«Marianne» et «Libération» condamnés pour diffamation

B.C. avec AFP

— 

L'hebdomadaire Marianne et le quotidien Libération ont été condamnés mardi par le tribunal correctionnel de Lille à verser respectivement 8.000 et 10.000 euros de dommages et intérêts à l'ancien procureur de Nanterre Philippe Courroye pour l'avoir diffamé sur fond d'affaire Bettencourt.

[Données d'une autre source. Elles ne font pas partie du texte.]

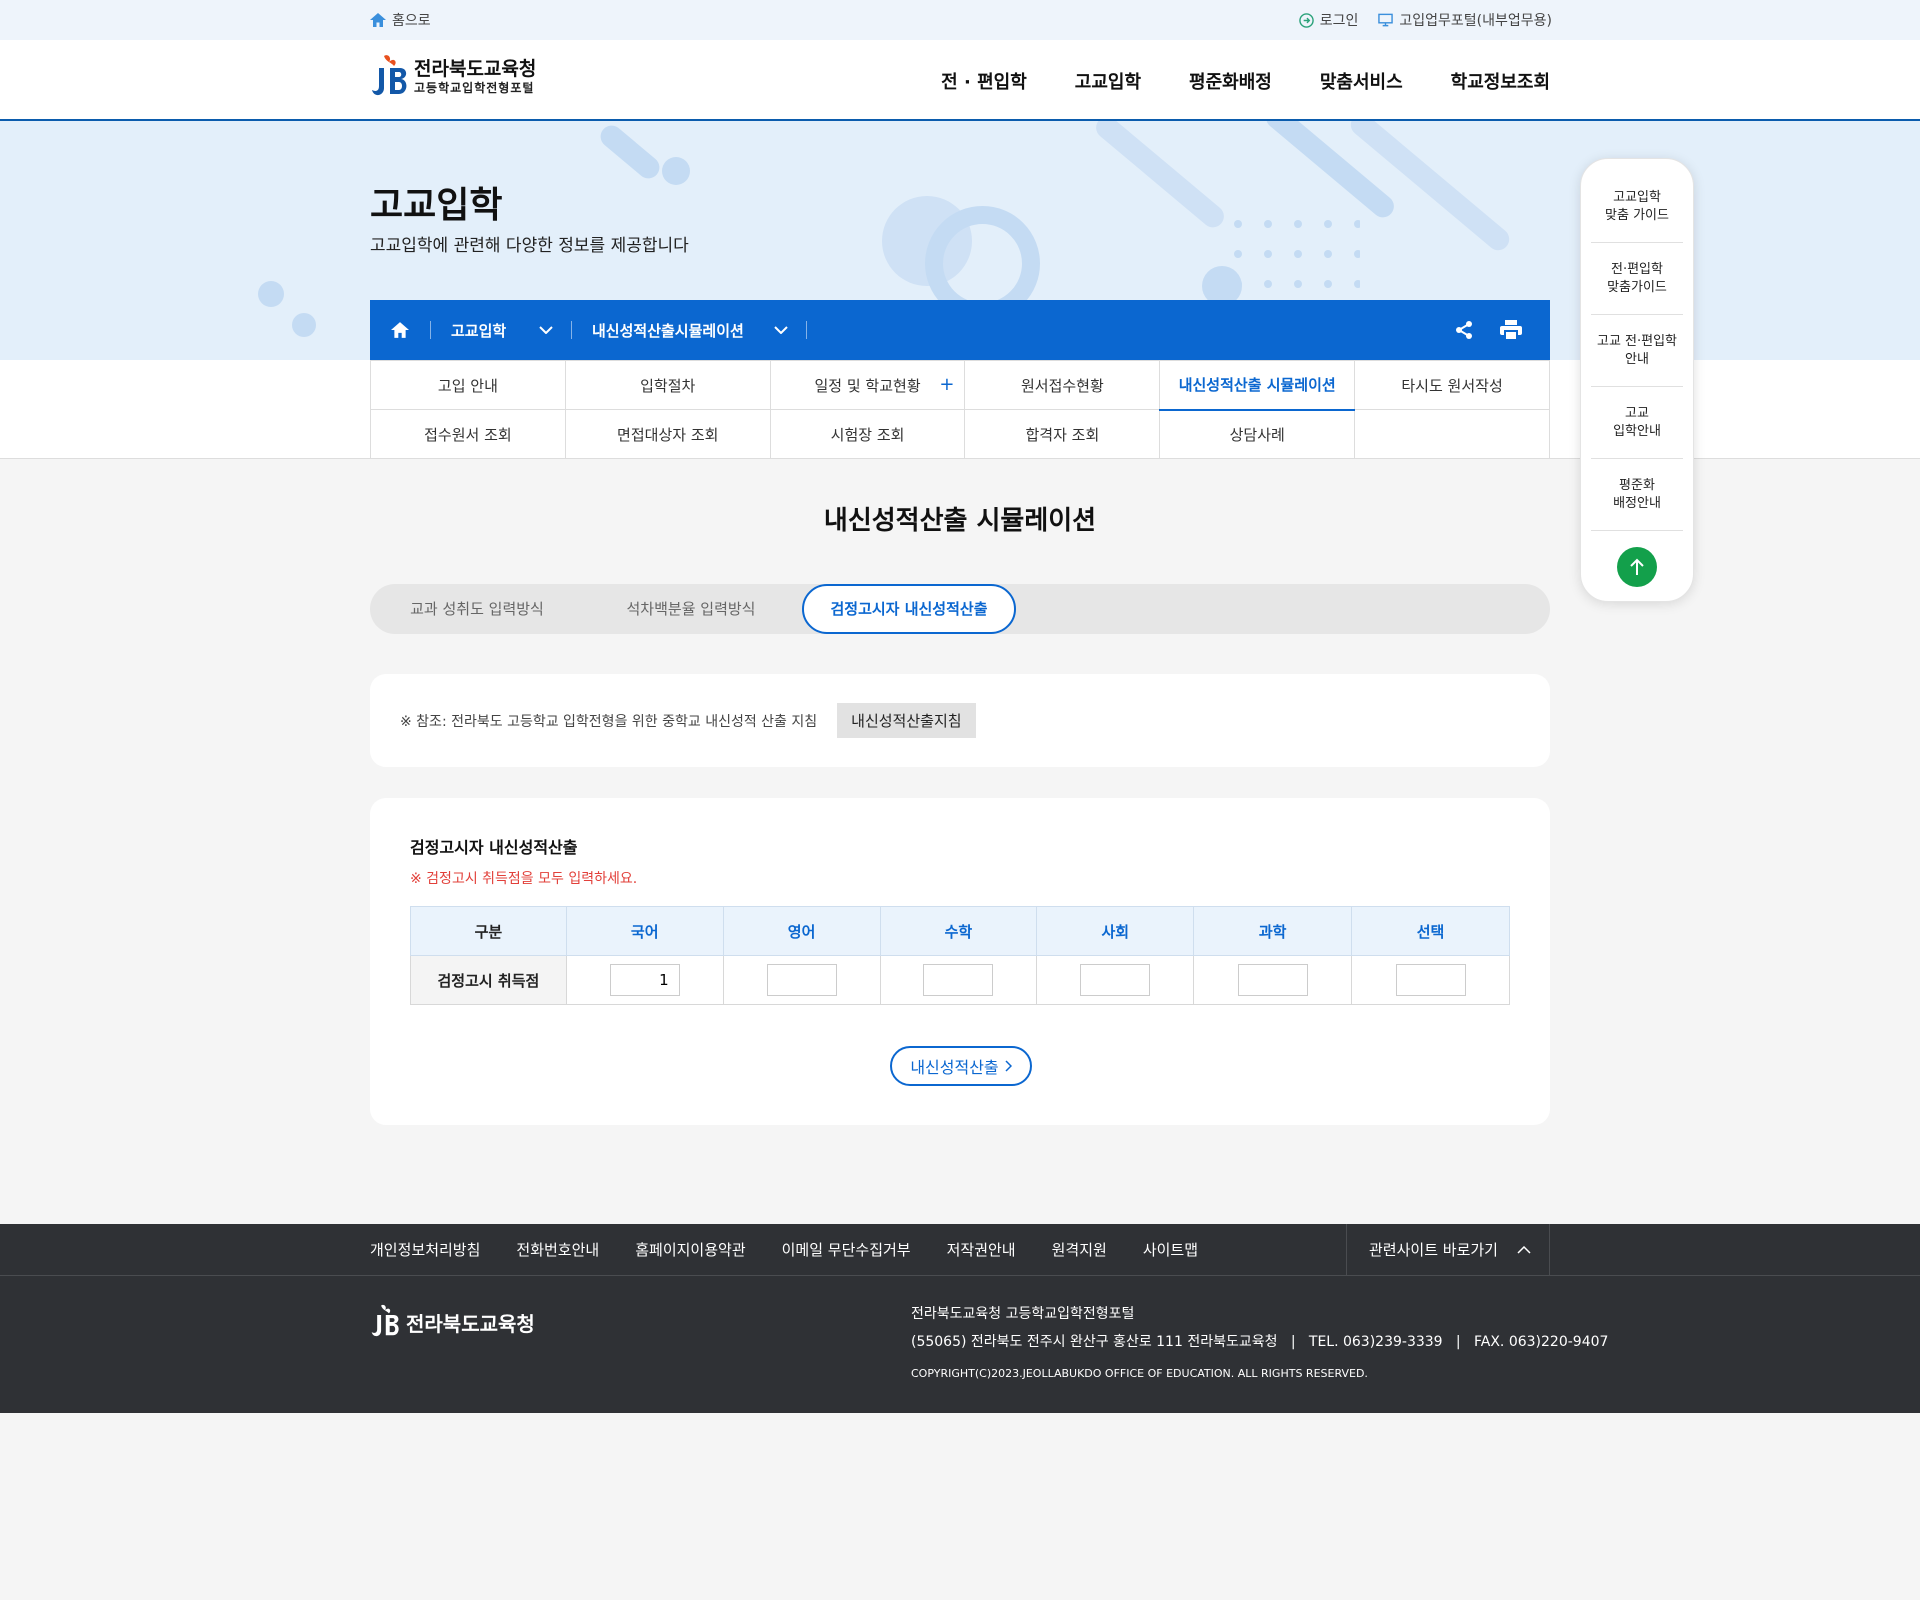  What do you see at coordinates (960, 330) in the screenshot?
I see `location-bar: 고교입학 내신성적산출시뮬레이션` at bounding box center [960, 330].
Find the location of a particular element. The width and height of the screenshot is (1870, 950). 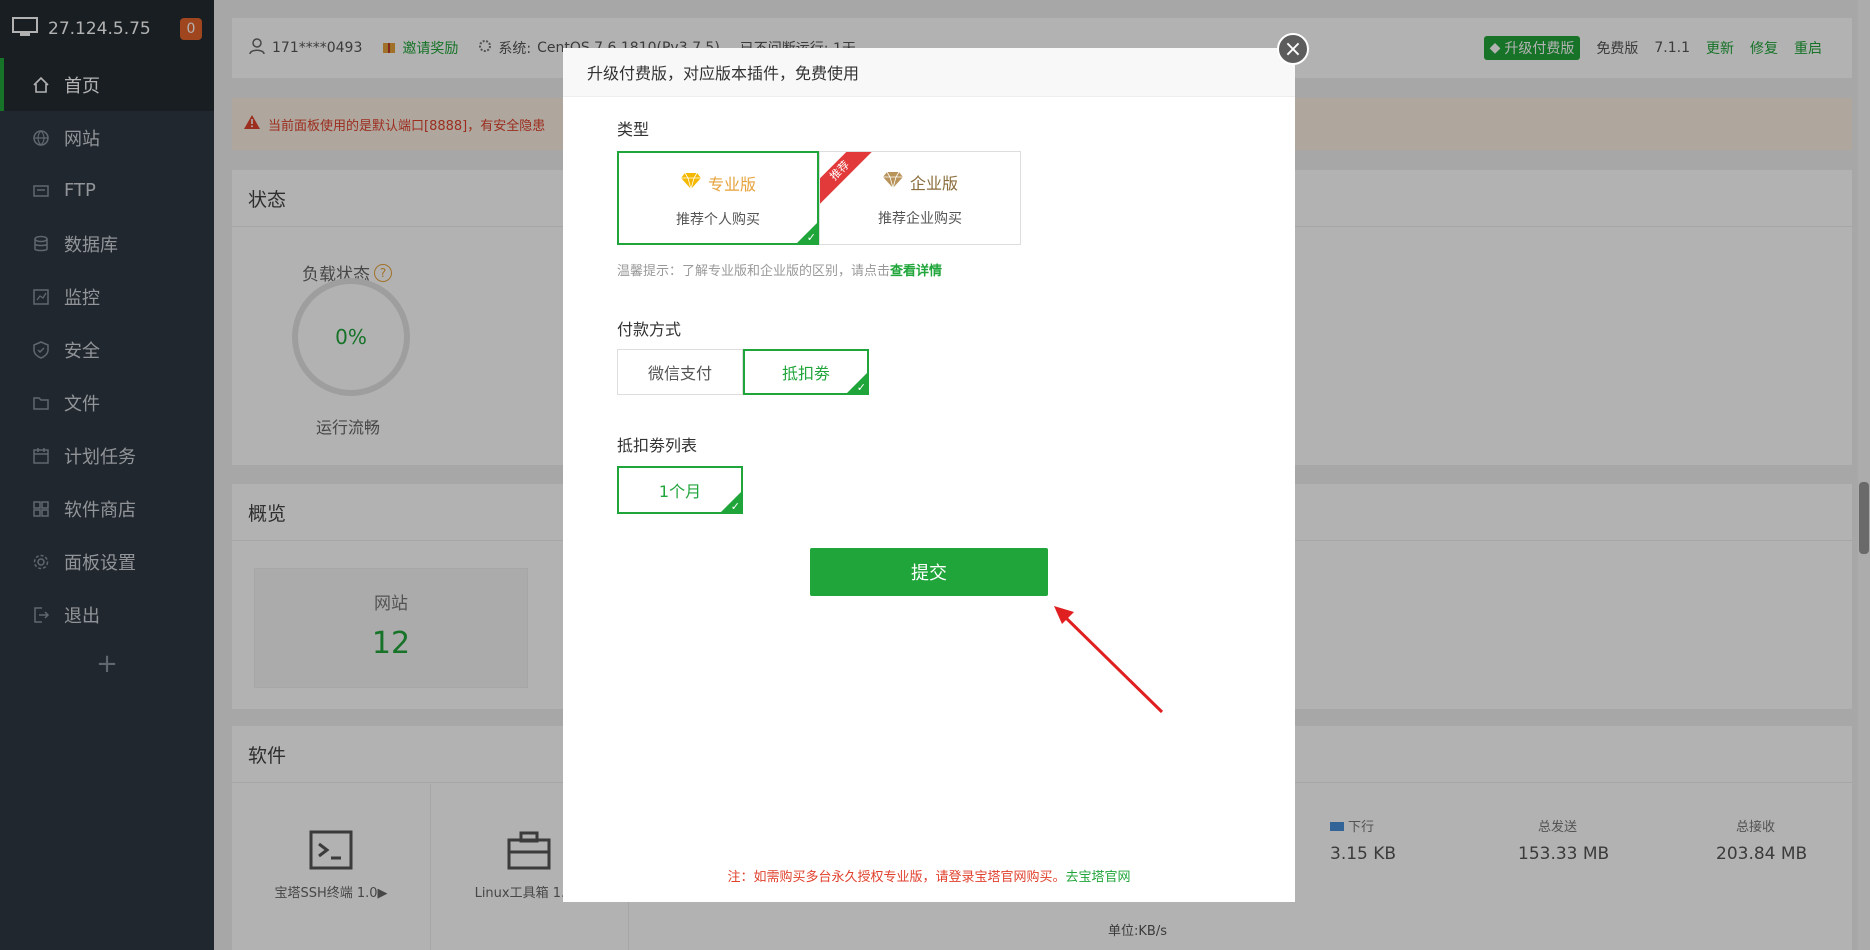

coupon-list-label: 抵扣劵列表 is located at coordinates (658, 446).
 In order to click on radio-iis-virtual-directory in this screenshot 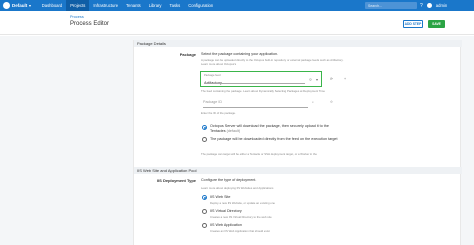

«Ce délibéré marque la volonté du tribunal de Lille de sanctionner de manière parfaitement claire le manque de professionnalisme de certains journalistes, qui préféraient tremper leur plume dans le vitriol plutôt que de relater la vérité», a réagi auprès de l'AFP l'avocat du magistrat, Me Olivier Baratelli, après le délibéré.

«Vindicatifs, excessifs, méchants…»

Dans un article publié par Marianne en octobre 2011, Laurent Neumann avait écrit que M. Courroye «avait fait tout ce qu'il pouvait pour que les prédateurs de la milliardaire ne puissent pas être inquiétés.» L’article estimait ensuite que le juge était «en mission» pour l’Elysée pour «étouffer l'affaire Bettencourt».

Le montant des dommages et intérêts, s'il est en deçà de ce qu'avait réclamé la défense de M. Courroye le 4 juin - 45.000 euros à Marianne et 40.000 euros à Libération - est «révélateur de la volonté du tribunal de stigmatiser des articles qui étaient vindicatifs, excessifs, méchants, faux, calomnieux et attentatoires à l'honneur et à la considération de Philippe Courroye», a ajouté Me Baratelli.

Dommages, intérêts et publications du jugement

Le directeur de la publication de Marianne, Maurice Szafran, et le journaliste Laurent Neumann ont été condamnés à une amende de 3.000 euros et 1.500 euros avec sursis pour un article publié en octobre 2011 dans l'hebdomadaire, ainsi qu'à verser solidairement 8.000 euros de dommages et intérêts à l'ancien magistrat, au titre du préjudice subi.

L'hebdomadaire devra en outre publier dans un délai d'un mois le jugement à ses frais.

Le directeur de la publication de Libération, Nicolas Demorand, et le journaliste Renaud Lecadre ont été condamnés respectivement à une amende de 1.500 euros avec sursis et 3.000 euros pour un article publié en septembre 2011 dans le quotidien et sur son site internet, ainsi qu'à payer 10.000 euros de dommages et intérêts.

Le tribunal a par ailleurs ordonné à Libération de publier le jugement et de supprimer l'article incriminé sur son site internet.